Material to process
################

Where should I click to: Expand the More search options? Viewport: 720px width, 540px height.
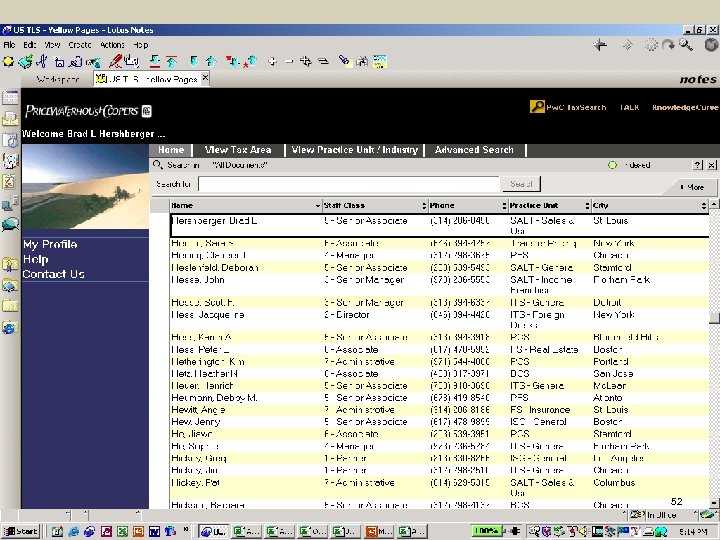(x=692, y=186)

################

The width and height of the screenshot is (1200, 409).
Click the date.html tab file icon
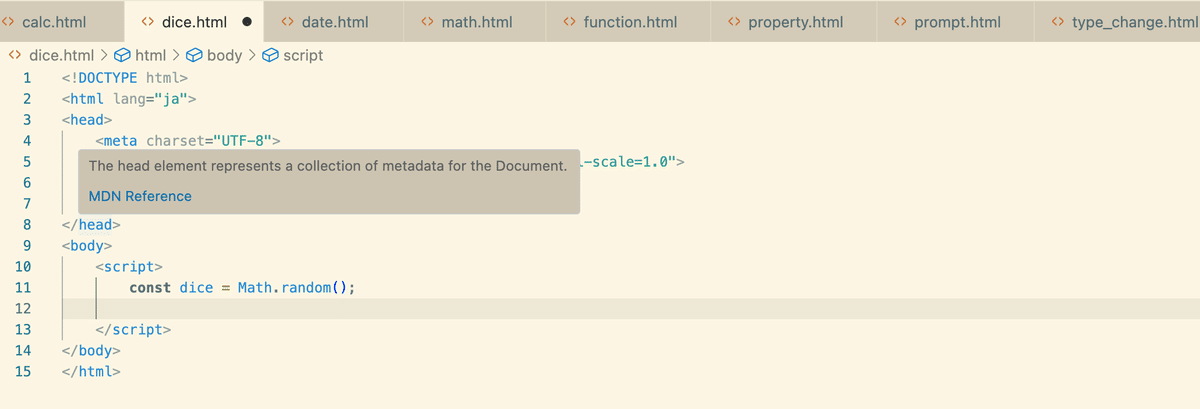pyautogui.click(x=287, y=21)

################

Given instruction
Please format the entries from the line with "The width and" up to and including the line with "pyautogui.click(x=287, y=21)" as a numbered list, skipping blank lines and leaving out the pictures.

The output
1. The width and height of the screenshot is (1200, 409).
2. Click the date.html tab file icon
3. pyautogui.click(x=287, y=21)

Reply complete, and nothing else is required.